BEGIN SUPPLIED ENTRIES

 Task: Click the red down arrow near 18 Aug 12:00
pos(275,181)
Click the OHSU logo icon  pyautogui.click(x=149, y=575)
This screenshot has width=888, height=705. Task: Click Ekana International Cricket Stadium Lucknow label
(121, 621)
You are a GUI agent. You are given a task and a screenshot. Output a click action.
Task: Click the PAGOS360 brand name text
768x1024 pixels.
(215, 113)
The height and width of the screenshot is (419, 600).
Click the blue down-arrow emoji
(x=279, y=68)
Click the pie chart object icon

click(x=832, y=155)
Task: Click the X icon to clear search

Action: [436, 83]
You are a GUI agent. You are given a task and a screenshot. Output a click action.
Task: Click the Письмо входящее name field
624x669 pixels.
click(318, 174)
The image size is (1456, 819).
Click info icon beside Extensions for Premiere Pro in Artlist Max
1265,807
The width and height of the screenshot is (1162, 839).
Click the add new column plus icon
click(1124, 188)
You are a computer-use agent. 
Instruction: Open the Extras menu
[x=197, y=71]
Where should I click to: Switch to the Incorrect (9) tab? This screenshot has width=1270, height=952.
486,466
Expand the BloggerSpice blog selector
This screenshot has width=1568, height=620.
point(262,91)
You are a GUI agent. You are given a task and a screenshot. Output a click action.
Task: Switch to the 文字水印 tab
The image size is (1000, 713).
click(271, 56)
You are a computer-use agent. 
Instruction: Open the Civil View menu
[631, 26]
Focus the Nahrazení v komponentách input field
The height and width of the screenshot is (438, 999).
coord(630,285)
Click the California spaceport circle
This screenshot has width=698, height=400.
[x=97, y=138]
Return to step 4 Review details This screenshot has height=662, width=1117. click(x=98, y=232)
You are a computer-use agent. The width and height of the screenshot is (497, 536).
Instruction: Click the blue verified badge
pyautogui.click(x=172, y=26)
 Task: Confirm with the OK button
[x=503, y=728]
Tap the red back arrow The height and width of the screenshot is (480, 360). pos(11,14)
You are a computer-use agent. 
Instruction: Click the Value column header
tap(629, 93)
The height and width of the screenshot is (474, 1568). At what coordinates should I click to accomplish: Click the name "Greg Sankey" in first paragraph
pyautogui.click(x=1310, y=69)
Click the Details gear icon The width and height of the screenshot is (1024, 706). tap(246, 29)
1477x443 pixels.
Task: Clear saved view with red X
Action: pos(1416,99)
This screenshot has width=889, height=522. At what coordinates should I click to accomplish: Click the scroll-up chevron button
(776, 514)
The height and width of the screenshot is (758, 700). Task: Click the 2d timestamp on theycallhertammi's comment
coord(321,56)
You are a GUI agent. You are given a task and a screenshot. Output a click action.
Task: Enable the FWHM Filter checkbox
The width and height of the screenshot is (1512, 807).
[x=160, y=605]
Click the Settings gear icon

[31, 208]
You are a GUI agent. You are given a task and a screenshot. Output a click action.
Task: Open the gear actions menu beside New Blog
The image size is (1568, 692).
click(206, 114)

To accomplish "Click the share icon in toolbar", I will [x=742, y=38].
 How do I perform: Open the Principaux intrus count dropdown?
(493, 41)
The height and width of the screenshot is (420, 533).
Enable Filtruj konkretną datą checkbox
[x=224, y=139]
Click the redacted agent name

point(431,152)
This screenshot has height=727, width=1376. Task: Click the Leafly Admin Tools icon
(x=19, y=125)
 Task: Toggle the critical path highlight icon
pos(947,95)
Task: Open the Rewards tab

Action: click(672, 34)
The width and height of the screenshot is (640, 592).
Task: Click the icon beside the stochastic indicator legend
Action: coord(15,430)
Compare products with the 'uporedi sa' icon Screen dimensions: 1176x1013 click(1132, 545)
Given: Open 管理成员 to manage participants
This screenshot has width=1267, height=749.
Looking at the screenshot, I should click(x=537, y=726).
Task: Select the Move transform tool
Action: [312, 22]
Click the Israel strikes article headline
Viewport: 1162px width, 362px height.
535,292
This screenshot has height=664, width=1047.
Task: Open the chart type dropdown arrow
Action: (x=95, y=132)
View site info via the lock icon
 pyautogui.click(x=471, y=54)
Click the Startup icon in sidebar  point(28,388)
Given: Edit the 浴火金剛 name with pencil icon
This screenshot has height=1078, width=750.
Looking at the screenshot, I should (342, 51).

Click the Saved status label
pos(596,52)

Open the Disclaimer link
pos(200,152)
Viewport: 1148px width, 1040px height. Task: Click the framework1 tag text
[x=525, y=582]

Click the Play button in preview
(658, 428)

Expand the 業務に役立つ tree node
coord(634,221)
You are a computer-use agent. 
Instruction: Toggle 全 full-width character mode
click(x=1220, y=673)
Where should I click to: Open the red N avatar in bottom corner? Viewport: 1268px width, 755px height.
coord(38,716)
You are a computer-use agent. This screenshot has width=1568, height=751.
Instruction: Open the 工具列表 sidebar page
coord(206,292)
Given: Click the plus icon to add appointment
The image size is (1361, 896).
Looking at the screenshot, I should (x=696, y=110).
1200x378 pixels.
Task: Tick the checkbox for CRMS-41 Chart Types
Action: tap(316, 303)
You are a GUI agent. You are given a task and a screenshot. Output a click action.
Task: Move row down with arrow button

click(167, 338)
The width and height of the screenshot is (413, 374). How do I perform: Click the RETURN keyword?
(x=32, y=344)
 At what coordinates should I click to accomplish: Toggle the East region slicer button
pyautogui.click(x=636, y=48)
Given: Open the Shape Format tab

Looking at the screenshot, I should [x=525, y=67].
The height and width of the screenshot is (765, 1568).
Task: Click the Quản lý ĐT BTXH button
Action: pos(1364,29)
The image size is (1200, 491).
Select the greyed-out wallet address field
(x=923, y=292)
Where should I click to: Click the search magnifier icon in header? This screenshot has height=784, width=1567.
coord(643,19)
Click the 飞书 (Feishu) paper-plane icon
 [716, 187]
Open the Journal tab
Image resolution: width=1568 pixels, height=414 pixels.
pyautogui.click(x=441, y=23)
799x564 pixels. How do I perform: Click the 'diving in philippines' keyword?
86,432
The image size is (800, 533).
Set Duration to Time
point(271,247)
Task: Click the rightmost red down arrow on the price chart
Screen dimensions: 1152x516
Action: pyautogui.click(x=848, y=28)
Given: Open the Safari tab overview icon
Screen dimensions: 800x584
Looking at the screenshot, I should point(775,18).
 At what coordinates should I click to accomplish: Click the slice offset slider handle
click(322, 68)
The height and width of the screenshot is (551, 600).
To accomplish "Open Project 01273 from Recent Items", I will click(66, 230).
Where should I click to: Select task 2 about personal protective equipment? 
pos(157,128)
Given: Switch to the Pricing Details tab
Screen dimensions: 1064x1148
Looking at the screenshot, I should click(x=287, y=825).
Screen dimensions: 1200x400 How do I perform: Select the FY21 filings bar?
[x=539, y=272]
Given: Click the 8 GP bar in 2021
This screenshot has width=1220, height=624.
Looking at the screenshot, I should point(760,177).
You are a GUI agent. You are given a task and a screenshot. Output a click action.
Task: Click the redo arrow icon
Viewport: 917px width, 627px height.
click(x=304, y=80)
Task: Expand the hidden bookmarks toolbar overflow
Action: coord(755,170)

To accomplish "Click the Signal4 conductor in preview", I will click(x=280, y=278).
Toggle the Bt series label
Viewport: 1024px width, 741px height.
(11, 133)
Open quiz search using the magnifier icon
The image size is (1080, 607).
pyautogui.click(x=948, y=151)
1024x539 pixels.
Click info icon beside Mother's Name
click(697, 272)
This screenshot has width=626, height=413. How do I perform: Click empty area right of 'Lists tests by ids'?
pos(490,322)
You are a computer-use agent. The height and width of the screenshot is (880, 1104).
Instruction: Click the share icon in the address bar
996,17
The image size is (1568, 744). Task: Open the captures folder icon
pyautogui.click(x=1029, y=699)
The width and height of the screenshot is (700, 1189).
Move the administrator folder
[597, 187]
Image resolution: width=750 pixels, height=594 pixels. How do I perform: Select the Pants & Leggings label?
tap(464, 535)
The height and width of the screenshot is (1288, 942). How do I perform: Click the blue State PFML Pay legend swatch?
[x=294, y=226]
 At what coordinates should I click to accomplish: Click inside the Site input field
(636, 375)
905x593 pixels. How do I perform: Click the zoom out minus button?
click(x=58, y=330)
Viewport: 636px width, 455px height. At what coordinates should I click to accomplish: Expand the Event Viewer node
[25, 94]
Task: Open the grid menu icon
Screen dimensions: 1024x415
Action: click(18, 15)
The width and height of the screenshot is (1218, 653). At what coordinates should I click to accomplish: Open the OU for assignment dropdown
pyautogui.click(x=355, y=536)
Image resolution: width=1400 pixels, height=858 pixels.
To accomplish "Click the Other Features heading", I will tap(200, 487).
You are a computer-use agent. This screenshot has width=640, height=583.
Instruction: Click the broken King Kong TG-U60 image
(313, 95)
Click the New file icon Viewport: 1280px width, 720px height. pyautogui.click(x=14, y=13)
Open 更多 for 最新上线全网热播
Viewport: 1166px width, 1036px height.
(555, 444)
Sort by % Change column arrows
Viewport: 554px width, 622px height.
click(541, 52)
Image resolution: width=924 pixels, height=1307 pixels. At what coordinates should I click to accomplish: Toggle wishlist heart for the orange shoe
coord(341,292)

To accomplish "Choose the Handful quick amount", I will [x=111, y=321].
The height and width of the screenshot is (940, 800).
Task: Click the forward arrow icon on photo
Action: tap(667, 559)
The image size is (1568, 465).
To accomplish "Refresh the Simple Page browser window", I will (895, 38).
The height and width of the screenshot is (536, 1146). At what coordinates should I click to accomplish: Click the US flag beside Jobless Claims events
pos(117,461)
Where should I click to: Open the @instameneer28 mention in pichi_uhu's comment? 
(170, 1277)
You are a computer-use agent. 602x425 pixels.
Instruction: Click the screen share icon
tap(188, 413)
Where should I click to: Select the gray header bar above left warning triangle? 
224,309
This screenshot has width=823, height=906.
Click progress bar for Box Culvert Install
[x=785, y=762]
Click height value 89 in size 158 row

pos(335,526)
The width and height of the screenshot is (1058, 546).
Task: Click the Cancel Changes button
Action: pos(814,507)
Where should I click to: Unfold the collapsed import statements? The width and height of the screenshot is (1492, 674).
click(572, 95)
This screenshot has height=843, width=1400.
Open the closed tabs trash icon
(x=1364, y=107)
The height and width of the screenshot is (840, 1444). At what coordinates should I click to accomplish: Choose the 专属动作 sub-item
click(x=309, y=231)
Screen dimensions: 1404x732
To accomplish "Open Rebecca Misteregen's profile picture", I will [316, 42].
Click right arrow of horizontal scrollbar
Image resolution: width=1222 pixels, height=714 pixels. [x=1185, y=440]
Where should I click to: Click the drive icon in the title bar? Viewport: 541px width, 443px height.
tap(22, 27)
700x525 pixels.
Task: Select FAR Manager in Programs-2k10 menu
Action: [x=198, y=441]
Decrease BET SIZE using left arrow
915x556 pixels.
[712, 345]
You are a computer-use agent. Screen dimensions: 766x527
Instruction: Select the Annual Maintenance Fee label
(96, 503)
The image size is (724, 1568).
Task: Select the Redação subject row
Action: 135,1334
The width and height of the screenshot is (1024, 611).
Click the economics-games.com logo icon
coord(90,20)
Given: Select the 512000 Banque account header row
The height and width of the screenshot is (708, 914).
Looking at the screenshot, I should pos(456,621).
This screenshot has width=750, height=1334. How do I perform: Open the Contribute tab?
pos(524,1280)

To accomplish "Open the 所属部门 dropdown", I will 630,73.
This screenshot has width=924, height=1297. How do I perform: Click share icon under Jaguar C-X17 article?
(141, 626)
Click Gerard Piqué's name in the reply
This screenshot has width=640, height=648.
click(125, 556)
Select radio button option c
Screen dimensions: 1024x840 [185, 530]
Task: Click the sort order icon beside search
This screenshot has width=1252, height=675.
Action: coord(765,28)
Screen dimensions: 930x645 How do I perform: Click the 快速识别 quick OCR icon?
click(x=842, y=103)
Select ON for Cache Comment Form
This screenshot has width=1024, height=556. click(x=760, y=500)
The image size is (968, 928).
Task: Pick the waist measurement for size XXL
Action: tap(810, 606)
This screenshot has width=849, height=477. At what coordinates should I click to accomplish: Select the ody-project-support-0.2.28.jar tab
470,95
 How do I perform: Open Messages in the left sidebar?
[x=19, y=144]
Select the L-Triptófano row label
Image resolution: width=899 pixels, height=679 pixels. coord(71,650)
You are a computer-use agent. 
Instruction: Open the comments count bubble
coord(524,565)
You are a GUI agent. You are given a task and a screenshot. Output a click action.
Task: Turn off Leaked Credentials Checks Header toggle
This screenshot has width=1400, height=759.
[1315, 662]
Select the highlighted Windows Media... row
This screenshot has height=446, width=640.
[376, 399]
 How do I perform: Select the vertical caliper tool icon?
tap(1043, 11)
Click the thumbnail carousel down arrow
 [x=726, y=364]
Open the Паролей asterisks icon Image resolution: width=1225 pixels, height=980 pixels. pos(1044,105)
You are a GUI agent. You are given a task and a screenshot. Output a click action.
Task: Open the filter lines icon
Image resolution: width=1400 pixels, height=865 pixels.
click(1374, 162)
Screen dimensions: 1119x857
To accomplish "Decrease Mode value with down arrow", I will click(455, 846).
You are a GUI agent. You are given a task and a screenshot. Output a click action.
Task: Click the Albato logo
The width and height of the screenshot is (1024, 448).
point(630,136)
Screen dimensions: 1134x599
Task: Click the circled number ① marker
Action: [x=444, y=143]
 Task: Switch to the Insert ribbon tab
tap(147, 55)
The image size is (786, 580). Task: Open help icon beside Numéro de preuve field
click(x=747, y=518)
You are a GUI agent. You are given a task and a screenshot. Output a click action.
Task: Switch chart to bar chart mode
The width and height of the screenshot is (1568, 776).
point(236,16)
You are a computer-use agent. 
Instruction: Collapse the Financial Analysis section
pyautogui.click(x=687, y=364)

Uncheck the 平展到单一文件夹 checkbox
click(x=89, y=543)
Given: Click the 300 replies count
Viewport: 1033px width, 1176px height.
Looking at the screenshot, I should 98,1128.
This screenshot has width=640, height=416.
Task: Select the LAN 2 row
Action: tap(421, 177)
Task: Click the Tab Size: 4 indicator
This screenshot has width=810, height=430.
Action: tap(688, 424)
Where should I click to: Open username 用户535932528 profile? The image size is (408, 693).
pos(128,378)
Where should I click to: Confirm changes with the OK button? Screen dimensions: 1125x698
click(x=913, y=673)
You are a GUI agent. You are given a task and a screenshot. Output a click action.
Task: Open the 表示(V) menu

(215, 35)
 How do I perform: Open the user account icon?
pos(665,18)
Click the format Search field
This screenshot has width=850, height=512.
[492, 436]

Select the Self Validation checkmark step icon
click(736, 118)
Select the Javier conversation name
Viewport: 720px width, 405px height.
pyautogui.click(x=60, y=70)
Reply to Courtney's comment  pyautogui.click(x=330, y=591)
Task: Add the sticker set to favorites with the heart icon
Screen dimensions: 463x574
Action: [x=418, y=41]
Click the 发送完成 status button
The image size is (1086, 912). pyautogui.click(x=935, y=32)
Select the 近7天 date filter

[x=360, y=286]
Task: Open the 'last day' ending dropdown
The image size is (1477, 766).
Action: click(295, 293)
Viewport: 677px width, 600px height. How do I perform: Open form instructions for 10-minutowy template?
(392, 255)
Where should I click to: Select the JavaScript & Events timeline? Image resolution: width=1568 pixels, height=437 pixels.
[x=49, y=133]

END SUPPLIED ENTRIES

**WORK REQUIRED**
What lines above contain the word "Decrease"? Return each such line.

**WORKED SOLUTION**
Decrease BET SIZE using left arrow
To accomplish "Decrease Mode value with down arrow", I will click(455, 846).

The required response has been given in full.